O Centro Educacional de Buritizeiro –
Fucam –, sediado no antigo prédio da Escola de Aprendizes Marinheiros,
apresenta salas de aulas para oficinas de educação complementar, cozinha,
refeitório, biblioteca, sala da sede do 61º Grupo Escoteiro Hélio Marcos, salão
para eventos e, na parte externa, quadras de areia e de futebol. O curso ensina
artesanato de raiz, informática, música, olericultura orgânica, jardinagem,
esportes, além de fornecer apoio pedagógico e ao escotismo. Nos seus 2.117
hectares das fazendas Varginha e Porto, a Escola conta com horticultura,
bovinocultura e avicultura e realiza visitas guiadas voltadas para o ensino,
pesquisa e extensão.
O conjunto arquitetônico e paisagístico
da antiga Escola de Aprendizes de Marinheiros se destaca por ter servido de
sede a três instituições de importância inquestionável para a região
sanfranciscana:
- A Escola de Aprendizes Marinheiros –
única escola desta categoria criada em Minas Gerais, devido à importância do
comércio fluvial interestadual da região.

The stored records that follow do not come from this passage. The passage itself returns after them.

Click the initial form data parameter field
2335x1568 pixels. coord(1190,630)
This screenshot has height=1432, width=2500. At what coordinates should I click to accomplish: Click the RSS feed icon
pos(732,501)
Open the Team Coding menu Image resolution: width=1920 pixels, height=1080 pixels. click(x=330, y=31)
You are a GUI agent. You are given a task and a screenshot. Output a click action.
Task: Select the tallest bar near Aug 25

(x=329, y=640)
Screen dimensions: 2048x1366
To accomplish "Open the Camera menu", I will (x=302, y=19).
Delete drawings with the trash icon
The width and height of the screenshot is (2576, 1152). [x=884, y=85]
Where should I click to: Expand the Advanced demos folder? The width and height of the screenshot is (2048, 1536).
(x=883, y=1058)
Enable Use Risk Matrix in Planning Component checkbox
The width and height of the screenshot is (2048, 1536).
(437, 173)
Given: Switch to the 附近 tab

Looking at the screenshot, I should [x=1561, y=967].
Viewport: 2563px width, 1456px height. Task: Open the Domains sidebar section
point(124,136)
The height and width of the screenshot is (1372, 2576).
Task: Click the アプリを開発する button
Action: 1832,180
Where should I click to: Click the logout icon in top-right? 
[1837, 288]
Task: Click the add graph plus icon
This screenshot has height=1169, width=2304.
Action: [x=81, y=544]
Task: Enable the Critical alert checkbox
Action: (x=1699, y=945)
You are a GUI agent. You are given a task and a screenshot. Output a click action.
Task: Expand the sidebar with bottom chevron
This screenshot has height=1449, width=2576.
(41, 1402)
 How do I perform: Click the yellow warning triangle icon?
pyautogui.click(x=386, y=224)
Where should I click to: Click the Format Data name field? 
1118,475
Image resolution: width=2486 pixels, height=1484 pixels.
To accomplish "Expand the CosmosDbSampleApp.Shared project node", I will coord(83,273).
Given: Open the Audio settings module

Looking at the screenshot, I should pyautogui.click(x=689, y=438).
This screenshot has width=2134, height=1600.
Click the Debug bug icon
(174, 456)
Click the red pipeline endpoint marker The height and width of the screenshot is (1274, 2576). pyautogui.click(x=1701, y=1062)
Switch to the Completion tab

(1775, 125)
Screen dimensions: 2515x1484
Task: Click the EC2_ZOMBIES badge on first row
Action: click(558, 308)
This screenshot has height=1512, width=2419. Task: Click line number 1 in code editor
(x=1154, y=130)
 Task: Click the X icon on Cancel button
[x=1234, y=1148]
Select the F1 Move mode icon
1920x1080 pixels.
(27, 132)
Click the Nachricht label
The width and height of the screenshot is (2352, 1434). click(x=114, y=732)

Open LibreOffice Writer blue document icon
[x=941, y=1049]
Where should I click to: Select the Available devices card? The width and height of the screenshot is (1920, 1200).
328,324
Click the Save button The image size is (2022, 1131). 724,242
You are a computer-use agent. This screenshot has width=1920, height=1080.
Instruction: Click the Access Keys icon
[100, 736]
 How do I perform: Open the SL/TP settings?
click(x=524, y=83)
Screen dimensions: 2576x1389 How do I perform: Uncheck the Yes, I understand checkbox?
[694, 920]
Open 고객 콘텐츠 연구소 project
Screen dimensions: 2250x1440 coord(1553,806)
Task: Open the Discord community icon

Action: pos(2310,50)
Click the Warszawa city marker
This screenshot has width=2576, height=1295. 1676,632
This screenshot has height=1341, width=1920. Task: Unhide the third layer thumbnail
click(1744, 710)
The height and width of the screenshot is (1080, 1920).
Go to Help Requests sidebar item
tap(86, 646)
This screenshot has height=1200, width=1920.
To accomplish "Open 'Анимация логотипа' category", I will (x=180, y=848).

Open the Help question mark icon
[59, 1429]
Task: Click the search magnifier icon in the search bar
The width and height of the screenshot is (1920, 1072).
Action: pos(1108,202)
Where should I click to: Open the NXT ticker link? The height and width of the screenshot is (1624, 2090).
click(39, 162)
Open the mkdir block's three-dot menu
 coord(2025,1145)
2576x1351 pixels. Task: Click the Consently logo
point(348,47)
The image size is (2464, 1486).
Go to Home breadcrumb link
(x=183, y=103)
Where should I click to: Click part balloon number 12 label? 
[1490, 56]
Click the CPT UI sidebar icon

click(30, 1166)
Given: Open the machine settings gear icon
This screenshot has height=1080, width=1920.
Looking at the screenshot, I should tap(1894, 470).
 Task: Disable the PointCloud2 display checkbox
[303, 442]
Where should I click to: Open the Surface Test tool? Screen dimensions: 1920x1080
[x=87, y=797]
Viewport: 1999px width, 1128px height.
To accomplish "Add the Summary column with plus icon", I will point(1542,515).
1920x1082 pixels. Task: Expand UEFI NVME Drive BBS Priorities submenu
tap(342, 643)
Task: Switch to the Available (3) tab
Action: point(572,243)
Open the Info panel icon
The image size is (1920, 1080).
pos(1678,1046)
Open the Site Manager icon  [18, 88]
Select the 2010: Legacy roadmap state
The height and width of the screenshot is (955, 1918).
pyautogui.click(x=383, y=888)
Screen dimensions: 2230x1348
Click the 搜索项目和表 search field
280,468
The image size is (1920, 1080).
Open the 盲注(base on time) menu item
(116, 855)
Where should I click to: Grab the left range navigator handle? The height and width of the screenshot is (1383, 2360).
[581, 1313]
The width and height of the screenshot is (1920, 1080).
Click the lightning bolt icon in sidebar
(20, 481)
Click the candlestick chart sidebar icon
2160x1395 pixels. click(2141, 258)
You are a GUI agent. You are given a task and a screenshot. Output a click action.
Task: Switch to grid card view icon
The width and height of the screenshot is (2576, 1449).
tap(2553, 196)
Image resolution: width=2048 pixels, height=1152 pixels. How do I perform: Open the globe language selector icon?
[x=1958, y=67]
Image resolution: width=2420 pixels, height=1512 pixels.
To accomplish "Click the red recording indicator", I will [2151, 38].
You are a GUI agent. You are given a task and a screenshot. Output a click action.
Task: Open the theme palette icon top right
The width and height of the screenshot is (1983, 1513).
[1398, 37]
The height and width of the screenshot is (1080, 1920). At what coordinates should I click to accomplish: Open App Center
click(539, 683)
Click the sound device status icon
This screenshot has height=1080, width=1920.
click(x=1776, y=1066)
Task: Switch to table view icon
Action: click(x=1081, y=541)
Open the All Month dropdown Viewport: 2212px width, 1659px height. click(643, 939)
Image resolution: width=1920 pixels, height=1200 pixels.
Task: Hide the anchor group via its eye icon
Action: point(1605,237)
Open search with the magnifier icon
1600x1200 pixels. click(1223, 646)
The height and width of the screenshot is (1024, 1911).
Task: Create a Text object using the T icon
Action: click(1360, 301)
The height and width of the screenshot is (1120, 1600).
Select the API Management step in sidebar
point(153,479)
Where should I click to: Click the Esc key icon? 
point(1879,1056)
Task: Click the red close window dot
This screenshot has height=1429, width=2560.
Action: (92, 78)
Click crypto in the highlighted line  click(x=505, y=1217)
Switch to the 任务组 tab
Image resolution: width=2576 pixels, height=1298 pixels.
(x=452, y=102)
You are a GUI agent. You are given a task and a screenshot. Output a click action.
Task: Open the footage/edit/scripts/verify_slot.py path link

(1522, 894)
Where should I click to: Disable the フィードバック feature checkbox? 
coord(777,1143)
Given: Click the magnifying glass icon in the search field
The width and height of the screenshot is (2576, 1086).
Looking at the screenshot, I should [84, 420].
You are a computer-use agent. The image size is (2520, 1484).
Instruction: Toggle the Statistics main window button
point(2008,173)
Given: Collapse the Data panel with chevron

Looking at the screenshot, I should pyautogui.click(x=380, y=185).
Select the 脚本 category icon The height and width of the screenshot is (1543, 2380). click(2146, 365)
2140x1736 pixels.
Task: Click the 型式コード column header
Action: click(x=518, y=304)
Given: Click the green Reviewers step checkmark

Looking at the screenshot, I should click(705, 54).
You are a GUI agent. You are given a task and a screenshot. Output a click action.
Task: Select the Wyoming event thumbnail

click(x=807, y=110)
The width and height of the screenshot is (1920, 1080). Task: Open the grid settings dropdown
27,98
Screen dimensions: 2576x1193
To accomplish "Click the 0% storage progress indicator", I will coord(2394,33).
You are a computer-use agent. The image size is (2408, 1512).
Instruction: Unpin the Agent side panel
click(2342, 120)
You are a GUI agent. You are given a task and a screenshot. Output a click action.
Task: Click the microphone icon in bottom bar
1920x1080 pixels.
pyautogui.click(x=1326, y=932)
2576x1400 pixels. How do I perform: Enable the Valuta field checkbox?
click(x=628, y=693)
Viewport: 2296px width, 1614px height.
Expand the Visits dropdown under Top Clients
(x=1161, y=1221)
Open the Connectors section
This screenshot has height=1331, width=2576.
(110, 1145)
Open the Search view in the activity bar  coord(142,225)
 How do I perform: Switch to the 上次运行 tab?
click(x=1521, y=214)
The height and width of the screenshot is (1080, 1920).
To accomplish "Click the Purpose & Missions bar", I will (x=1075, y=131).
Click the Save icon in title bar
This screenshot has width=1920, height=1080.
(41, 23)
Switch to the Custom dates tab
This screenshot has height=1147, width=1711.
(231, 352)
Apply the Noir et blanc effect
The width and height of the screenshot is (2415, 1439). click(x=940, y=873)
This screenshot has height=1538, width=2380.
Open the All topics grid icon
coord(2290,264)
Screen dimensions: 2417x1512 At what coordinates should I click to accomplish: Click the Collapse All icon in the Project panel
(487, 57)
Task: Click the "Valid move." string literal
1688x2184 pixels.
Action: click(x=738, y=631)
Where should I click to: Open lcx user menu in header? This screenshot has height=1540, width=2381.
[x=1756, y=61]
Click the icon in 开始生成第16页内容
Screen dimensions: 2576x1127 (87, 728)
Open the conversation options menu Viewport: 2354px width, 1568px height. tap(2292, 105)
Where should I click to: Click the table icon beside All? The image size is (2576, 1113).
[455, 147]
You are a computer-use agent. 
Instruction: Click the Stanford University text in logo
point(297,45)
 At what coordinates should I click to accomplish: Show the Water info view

- O Hospital Regional Carlos Chagas –
importante baluarte na luta contra as epidemias que assolavam o sertão
sanfranciscano.
- O Centro Educacional de Buritizeiro da
Fucam - ainda hoje uma das mais prestigiadas instituições de ensino de Minas
Gerais.
O conjunto arquitetônico é a junção de
suas funções ao longo do tempo, numa sobreposição emoldurada pelo Rio São
Francisco e o Sertão. O sertanejo, seu habitante aprendiz, determinou os usos
na medida de suas necessidades, impregnando os espaços de um simbolismo além da
pedra e cal. À qualidade arquitetônica do conjunto soma-se toda uma aura
atribuída desde a sua origem para servir e engrandecer o homem sanfranciscano.
Seu valor histórico e arquitetônico
desponta como um importante marco da cultural da Região Norte de Minas Gerais e
justificou o seu tombamento como patrimônio cultural do povo mineiro empreendido
pelo IEPHA e pelo Conselho Estadual do Patrimônio Cultural – CONEP -em 2017.
[1]
Informação encontrada em inscrição
pelos jornalistas do Jornal Correio da Manhã existente na entrada do prédio
principal. (Jornal O Correio da Manhã, 19 de junho de 1911, p.2).
[2]
brasil, Ministério da Marinha, 1913, p.306.
Em nota no
Jornal do Brasil de 4 de Setembro de 1913, p.9, há informação de que a Escola
possuía matriculados, 88 alunos.
[3]
Revista Marítima Brazileira, dezembro de 1913, vol.XXXIII, n.º 6, p. 767.
Em julho de
1913, a escola possuía 24 alunos. Outros 23 novos alunos vieram do Rio de
Janeiro e outros pontos. (Jornal O Pirapora, 6 de julho de 1913, p.2).